Return every line of the entries that includes the word "home".

Segment Open

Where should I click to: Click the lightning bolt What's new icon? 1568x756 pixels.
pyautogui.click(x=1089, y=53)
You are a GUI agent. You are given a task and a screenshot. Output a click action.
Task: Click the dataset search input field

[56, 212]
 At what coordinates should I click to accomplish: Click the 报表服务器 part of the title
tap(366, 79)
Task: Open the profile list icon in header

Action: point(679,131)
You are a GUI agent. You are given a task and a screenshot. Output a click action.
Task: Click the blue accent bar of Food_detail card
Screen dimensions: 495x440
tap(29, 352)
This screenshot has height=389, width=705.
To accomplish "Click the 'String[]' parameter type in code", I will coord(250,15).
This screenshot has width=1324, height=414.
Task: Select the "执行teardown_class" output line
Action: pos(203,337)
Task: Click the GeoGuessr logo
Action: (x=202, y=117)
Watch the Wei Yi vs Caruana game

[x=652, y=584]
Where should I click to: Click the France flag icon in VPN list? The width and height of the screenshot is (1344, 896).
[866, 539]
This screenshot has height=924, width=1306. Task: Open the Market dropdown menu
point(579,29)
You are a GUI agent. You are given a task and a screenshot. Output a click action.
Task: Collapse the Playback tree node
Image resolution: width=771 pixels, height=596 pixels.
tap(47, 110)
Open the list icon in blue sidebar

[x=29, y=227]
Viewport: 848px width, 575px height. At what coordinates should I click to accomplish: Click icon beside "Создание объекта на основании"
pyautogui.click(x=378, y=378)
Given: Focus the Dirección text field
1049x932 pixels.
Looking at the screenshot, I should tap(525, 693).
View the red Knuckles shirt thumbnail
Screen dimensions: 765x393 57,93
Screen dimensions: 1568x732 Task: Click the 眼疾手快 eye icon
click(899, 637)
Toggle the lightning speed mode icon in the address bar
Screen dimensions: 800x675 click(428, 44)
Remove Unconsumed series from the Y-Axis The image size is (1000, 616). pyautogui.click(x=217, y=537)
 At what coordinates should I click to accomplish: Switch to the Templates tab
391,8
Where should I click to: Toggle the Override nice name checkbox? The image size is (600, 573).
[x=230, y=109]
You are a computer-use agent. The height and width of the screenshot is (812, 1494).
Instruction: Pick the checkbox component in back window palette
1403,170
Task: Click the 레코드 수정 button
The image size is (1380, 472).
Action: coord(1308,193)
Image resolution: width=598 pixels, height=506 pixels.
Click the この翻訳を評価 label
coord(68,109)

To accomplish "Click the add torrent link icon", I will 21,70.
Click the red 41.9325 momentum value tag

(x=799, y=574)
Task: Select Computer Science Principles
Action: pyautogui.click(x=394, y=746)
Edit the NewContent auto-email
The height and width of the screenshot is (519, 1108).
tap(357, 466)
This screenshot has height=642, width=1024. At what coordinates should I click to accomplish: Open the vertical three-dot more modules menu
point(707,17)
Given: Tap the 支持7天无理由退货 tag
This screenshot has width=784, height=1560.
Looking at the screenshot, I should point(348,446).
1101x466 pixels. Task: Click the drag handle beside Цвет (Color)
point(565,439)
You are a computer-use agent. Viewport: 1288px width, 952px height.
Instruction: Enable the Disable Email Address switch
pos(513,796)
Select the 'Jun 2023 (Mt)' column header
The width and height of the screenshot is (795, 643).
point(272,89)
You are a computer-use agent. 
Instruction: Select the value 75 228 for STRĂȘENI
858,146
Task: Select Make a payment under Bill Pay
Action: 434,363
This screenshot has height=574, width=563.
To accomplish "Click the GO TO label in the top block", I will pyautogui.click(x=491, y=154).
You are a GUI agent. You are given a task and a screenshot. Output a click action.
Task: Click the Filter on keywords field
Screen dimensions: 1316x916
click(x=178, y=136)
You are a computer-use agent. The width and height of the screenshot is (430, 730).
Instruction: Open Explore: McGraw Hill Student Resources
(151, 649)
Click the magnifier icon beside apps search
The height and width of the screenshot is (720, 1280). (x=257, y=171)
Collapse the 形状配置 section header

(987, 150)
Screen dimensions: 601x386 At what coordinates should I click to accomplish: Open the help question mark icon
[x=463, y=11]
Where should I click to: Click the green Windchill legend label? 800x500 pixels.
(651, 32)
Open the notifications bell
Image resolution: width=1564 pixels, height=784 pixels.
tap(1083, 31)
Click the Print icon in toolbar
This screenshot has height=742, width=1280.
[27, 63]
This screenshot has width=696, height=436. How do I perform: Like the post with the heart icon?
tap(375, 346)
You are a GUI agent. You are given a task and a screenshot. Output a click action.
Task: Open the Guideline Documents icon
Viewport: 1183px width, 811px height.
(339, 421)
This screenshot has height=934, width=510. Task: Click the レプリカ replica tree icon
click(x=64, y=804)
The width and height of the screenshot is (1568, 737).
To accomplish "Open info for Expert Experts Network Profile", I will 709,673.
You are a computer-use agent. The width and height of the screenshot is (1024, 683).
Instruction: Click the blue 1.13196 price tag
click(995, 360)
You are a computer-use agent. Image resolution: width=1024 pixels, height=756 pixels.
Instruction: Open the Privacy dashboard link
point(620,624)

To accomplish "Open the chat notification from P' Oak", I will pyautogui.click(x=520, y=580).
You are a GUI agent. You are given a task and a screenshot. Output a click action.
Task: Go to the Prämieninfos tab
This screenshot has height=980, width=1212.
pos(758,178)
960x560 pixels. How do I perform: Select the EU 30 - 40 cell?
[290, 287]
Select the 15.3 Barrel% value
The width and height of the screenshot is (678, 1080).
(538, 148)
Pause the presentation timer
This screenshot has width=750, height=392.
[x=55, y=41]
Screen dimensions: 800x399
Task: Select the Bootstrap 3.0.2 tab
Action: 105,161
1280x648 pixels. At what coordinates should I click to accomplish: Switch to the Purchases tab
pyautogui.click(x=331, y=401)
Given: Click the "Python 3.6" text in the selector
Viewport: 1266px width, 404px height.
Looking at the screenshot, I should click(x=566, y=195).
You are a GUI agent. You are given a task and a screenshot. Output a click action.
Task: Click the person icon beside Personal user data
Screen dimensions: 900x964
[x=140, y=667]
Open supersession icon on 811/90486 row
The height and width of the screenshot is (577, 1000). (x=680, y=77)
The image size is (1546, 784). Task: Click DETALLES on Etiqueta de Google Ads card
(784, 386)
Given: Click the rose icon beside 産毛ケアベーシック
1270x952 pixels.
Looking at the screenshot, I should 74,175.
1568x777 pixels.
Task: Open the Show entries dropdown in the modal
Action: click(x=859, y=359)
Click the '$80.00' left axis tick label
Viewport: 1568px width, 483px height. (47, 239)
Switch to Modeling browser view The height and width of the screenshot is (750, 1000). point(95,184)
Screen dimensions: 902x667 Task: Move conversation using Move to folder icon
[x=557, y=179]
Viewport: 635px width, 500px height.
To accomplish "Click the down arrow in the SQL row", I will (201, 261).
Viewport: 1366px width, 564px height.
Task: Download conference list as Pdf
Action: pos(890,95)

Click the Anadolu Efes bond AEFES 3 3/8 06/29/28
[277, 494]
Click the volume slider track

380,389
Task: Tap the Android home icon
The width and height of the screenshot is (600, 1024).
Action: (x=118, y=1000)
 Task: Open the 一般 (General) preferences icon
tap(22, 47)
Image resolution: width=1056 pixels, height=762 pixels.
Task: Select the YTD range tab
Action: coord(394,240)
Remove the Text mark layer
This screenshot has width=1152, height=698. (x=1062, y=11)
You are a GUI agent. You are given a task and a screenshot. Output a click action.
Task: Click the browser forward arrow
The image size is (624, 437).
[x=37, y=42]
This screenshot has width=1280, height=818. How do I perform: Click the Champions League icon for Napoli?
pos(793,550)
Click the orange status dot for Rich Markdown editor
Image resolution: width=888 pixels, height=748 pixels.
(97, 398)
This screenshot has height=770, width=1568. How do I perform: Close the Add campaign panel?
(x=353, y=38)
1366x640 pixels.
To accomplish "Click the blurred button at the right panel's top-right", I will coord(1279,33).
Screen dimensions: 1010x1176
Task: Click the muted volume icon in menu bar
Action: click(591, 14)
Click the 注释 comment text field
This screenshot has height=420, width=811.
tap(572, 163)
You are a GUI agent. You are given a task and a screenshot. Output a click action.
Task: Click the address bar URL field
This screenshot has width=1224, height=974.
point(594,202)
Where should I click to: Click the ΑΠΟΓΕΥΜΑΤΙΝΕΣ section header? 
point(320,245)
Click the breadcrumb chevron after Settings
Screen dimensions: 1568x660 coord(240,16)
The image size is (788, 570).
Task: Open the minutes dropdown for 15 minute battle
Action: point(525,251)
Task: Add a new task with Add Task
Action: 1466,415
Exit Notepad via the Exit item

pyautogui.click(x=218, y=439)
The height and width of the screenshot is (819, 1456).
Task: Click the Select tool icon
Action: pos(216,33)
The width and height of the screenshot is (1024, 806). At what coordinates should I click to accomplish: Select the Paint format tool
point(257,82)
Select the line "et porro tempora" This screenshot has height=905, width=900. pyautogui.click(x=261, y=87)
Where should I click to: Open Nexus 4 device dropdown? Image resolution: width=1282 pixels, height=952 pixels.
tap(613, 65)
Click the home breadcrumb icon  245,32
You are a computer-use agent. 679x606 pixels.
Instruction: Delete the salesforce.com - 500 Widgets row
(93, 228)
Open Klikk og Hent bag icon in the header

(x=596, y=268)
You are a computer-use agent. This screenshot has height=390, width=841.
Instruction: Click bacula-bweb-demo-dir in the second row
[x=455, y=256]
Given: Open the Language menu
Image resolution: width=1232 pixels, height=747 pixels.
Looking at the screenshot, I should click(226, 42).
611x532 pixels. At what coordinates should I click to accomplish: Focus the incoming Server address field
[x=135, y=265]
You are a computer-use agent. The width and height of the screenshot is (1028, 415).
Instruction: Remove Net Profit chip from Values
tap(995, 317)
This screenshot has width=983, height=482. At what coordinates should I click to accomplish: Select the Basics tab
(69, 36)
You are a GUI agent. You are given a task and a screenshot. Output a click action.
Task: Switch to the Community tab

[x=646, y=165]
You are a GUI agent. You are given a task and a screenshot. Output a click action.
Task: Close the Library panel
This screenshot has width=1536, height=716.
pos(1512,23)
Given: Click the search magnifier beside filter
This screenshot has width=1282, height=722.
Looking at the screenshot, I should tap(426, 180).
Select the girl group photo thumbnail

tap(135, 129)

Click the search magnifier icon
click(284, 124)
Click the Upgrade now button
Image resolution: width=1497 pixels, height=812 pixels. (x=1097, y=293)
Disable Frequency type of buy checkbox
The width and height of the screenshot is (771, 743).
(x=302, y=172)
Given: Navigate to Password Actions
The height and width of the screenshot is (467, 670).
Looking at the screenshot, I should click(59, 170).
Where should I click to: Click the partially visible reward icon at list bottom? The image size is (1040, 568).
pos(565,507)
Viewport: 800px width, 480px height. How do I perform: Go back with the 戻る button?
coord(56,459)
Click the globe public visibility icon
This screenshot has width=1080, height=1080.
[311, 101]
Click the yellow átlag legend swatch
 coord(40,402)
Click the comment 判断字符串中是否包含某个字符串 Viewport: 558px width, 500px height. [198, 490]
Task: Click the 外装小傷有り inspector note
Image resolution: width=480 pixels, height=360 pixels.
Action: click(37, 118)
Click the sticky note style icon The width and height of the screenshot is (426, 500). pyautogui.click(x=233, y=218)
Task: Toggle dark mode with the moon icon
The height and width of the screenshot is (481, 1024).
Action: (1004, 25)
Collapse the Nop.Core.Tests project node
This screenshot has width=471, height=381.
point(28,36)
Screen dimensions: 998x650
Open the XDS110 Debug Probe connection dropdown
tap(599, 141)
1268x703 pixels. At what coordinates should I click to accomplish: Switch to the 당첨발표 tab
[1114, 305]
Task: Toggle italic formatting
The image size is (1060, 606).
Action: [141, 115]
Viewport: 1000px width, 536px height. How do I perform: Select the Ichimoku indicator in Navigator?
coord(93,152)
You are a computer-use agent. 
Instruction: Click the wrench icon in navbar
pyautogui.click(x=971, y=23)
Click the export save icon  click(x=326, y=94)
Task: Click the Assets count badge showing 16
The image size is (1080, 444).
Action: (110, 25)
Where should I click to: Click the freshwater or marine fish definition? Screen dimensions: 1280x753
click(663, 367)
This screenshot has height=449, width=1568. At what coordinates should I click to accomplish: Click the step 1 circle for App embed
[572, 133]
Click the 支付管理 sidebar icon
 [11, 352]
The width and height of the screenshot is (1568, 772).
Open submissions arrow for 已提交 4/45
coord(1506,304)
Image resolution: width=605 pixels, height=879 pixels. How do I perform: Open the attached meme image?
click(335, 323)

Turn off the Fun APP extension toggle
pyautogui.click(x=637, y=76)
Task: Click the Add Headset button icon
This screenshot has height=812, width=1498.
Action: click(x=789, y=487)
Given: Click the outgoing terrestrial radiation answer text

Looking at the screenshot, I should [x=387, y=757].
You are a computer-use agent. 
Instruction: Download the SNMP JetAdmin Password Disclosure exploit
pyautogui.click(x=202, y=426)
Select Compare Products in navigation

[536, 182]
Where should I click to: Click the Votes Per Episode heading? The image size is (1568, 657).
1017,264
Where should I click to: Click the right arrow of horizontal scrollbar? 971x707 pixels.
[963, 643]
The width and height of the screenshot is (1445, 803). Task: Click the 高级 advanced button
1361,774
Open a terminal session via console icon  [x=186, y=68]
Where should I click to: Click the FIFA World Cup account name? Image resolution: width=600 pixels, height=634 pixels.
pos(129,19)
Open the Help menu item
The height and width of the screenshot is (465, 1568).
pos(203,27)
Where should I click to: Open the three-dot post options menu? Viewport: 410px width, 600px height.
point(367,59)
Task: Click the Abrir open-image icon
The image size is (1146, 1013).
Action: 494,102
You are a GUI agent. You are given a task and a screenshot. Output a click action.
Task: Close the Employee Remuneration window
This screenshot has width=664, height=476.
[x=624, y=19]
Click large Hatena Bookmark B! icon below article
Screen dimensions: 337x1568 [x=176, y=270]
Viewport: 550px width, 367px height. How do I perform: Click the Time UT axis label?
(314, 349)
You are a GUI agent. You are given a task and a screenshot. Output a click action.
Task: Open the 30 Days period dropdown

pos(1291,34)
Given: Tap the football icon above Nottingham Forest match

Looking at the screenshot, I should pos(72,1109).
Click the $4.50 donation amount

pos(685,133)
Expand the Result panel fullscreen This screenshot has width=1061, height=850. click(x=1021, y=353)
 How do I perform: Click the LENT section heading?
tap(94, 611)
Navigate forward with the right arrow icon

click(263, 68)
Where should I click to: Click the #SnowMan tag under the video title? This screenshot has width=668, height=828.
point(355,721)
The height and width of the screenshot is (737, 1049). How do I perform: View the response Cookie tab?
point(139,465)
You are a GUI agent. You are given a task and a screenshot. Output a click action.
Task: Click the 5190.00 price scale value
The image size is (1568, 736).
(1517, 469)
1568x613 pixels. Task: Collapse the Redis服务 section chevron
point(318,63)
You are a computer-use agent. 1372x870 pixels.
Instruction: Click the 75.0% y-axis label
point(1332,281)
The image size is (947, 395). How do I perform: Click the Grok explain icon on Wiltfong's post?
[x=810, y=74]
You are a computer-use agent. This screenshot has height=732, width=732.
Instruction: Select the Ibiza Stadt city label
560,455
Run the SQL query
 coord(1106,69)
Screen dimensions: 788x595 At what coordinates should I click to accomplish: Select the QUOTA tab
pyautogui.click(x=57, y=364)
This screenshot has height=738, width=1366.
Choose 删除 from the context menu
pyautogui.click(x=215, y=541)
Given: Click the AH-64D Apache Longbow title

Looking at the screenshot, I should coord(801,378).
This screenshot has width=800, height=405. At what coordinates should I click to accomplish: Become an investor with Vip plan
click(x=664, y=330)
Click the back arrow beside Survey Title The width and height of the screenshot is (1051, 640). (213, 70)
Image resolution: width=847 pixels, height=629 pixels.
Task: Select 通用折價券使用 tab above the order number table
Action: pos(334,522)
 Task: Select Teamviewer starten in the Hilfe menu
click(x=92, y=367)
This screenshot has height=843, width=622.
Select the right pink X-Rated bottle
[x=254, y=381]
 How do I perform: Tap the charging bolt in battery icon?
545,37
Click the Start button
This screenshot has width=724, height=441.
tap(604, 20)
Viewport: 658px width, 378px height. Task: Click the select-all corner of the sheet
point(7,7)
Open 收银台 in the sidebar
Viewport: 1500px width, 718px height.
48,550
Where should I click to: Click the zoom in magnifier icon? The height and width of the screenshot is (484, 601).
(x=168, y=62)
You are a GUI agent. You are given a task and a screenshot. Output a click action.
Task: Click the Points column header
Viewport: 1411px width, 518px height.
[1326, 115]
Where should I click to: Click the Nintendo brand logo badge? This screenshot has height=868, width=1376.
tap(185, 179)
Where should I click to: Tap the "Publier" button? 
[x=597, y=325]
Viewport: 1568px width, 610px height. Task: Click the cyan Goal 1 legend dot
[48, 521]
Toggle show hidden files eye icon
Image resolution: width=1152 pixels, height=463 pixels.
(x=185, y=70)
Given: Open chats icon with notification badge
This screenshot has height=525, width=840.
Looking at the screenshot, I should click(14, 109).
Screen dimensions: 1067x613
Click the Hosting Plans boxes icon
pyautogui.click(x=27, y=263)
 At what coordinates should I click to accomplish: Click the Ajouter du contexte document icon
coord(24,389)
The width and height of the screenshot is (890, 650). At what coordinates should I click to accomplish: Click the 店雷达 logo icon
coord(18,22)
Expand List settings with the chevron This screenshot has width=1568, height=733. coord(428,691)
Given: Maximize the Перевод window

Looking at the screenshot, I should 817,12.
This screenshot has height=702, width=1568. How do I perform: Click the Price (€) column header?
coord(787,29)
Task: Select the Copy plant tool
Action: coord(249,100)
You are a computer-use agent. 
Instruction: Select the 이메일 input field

Segment Closed

Written answer:
Task: Tap the Android home icon
Click the home breadcrumb icon  245,32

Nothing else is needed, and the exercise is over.